How is my age not relevant though? It may have not been relevant if I had a decent job and making a decent income, but I don’t, and currently don’t have a chance to have one. I can’t live with my mom forever, and once it’s time to move out, then the amount of money I’m currently making would barely be enough to survive with nothing left for anything else, let alone spend any money on learning something. That’s why I don’t want it to take forever, and that’s one of the reasons I’m having this fear.

Don’t worry about it! I’m 26, I dropped out of school at 16 to work in the construction industry, without ever completing my Leaving Certificate. (The Irish equivalent of completing high-school). Ireland was one of the first countries to get hit by the housing crash, and after spending a couple of years bouncing between being unemployed and working temporary jobs, I returned to education. I completed my Leaving Certificate, got accepted to college and am currently in my third year of a four year course. 8 years ago I couldn’t find a file using Windows Explorer if you paid me. At the minute I’m about to finish up an internship with a large Enterprise Software company and I feel like the future is bright.

Don’t give up, here’s a video I was shown on my first day of college, to show why someone would want to become a programmer. I still watch it every now and again when I get disheartened.


In all fairness, some people are acquited of rape because they’re–wait for it–innocent of rape. Accusation is not the same thing as proof of guilt.

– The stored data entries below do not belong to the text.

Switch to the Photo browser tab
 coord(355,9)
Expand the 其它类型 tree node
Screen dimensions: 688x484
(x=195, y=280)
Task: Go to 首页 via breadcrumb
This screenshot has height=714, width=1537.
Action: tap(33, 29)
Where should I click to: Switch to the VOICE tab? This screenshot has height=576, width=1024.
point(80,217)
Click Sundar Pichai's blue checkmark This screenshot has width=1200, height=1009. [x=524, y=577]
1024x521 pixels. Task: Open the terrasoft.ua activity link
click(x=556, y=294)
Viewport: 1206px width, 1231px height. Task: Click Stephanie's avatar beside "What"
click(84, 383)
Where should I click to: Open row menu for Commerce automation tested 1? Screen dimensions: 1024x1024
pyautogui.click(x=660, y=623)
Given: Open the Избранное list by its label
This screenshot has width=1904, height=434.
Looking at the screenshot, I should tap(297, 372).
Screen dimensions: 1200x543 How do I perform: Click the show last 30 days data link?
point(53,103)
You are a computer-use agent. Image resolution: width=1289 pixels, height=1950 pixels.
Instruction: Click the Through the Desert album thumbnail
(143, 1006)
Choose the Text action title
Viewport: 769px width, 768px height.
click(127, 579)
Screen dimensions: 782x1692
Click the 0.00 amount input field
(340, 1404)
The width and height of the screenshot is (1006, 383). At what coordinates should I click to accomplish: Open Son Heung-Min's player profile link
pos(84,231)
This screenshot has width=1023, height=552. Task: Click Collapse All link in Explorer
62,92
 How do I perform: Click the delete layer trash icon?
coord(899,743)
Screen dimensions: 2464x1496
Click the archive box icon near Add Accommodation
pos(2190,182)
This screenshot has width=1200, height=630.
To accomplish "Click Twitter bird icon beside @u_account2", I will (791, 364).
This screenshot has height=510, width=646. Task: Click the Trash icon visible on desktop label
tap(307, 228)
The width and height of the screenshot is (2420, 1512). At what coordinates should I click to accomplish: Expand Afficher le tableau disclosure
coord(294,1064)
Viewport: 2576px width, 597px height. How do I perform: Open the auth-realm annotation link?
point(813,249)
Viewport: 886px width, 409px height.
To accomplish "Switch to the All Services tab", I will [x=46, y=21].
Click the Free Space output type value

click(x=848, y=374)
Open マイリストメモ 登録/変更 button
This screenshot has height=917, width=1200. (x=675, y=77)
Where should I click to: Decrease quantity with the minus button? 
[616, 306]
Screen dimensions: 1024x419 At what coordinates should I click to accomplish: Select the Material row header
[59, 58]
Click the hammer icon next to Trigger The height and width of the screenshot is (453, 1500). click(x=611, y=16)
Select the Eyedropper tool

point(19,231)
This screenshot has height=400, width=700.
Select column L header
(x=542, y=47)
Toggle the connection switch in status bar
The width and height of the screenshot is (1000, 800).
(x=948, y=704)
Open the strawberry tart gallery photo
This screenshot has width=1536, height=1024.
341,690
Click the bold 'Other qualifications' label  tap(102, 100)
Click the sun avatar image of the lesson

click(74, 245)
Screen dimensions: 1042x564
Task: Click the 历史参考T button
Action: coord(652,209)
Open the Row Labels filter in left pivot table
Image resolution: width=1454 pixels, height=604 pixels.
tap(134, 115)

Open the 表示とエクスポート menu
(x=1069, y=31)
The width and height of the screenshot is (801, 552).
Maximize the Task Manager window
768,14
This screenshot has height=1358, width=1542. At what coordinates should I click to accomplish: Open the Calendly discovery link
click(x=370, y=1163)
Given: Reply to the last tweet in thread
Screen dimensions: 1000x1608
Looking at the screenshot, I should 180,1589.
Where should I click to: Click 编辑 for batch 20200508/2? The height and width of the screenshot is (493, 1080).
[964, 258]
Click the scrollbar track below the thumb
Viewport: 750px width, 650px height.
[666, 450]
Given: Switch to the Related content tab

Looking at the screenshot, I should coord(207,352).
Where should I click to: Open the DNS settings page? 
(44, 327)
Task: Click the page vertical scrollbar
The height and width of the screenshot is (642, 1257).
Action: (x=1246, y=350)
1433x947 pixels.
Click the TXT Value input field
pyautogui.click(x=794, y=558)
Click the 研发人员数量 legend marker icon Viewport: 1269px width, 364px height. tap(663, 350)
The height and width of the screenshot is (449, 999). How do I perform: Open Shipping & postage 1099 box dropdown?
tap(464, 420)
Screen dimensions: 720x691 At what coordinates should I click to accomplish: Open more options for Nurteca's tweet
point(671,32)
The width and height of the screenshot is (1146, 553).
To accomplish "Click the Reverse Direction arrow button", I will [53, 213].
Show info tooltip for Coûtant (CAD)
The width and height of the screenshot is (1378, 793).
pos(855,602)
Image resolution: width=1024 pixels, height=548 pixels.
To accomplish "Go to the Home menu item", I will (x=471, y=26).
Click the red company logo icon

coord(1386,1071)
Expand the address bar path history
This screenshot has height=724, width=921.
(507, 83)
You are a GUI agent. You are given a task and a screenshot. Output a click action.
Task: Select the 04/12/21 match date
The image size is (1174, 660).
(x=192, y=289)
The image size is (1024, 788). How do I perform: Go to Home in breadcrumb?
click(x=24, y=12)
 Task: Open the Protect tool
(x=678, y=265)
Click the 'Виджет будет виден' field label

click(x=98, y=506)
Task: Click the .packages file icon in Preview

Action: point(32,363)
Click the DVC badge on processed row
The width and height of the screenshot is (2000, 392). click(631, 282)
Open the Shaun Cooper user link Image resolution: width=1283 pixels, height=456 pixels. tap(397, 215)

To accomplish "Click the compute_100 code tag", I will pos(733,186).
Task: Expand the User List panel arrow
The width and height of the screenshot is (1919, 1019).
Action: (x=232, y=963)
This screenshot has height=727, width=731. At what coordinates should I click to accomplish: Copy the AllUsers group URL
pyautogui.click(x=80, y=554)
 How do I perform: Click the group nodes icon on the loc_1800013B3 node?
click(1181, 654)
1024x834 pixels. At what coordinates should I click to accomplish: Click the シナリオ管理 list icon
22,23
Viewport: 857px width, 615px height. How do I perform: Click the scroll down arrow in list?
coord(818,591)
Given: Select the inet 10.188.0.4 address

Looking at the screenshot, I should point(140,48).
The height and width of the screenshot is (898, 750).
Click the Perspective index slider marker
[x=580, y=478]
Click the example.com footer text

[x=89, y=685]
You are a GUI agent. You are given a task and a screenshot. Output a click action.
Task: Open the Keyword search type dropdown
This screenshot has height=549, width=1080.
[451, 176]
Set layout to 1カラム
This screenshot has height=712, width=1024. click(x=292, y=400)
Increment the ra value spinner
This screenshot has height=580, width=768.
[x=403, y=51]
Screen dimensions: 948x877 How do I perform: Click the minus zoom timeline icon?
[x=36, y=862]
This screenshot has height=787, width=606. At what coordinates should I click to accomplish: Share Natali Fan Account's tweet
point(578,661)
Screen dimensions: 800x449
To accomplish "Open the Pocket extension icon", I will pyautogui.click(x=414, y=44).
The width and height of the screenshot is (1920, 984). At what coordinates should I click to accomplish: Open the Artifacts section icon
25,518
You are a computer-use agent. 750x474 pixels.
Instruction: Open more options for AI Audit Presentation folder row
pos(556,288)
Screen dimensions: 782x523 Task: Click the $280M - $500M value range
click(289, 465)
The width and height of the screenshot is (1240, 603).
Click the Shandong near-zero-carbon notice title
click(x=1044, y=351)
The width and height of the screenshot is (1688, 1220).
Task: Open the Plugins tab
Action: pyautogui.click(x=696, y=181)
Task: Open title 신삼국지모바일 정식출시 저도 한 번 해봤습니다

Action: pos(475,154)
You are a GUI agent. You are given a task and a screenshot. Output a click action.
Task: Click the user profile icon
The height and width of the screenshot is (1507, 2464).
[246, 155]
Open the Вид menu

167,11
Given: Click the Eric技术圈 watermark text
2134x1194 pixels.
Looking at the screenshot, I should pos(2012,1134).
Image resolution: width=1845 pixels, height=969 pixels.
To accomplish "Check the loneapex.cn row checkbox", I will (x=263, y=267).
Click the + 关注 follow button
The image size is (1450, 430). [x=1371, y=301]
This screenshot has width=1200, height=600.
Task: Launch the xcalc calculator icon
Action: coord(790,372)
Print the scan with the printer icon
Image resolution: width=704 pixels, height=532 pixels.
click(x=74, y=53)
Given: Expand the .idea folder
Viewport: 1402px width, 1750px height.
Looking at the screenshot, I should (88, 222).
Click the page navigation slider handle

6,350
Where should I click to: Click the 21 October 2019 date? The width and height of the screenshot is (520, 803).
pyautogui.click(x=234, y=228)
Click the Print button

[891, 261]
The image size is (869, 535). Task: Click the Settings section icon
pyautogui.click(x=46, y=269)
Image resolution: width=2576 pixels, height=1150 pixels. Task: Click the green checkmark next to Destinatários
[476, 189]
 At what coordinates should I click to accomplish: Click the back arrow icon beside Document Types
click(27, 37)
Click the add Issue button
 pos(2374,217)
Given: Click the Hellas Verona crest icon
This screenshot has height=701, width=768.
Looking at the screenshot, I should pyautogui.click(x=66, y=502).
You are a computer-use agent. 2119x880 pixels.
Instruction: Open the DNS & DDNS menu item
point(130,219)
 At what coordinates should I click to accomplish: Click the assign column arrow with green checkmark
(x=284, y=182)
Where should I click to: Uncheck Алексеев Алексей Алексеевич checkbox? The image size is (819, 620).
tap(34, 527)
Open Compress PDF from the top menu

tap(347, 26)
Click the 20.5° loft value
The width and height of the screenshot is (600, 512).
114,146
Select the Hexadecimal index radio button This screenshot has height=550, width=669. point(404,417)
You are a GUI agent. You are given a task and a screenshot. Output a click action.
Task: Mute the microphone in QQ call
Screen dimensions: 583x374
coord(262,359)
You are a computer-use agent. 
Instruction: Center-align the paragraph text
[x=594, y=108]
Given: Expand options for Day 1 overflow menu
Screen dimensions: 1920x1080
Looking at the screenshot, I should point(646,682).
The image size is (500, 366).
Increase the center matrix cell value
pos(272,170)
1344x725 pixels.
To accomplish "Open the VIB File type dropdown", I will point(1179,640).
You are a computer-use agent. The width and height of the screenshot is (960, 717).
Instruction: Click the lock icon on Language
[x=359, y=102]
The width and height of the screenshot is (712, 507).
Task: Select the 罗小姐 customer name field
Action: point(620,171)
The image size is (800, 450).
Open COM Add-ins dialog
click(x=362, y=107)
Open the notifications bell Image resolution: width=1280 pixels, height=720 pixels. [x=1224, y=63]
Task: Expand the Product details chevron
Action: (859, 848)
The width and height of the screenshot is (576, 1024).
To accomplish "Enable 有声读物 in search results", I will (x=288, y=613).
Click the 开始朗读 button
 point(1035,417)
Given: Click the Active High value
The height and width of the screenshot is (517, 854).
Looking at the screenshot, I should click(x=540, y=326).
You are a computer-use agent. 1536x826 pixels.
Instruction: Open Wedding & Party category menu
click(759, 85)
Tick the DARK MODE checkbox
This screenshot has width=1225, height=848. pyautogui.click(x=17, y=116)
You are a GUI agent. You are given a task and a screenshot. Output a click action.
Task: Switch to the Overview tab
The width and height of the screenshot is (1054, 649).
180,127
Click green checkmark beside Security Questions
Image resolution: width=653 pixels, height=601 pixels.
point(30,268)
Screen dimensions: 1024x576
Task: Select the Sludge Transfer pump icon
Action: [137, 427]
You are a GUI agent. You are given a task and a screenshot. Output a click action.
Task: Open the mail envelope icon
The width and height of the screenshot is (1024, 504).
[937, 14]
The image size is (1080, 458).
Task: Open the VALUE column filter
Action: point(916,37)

Amir, I’m 37, I have a wife and five kids, and I have a long scholarly background (I’m talking about Talmud, not academia) but hardly any work background. If you’re in trouble, I’m in deep trouble. But I’m not. There are a lot of potential employers out there, to say nothing of possibilities as a freelancer or starting my own little programming shop. Put in the work and you’ll be fine, God willing.


Man, are you sure you don’t have a depression? Because what you say is complete bs, sorry for the language. People show you examples, explain to you that yes, it is ok to start learning and making career now, yes, you will find a job in IT eventually, yes, you are young, but still you insist that you are old man who will never have a decent career. Please, be more kind to yourself. And don’t worry about being impressive, worry about being a good person :slight_smile:


I see you are devoting quit a bit of your time whining of the Internet :rage:

In your last topic you received a ton of advice and encouragement.What have you done since? Show us something. All I see right now are excuses. Stop whining and go back to studying.

I won’t give you any encouragement, because I feel that it will fall on deaf ears anyway. It feels like you just want someone to feel sorry for you. Well, I don’t.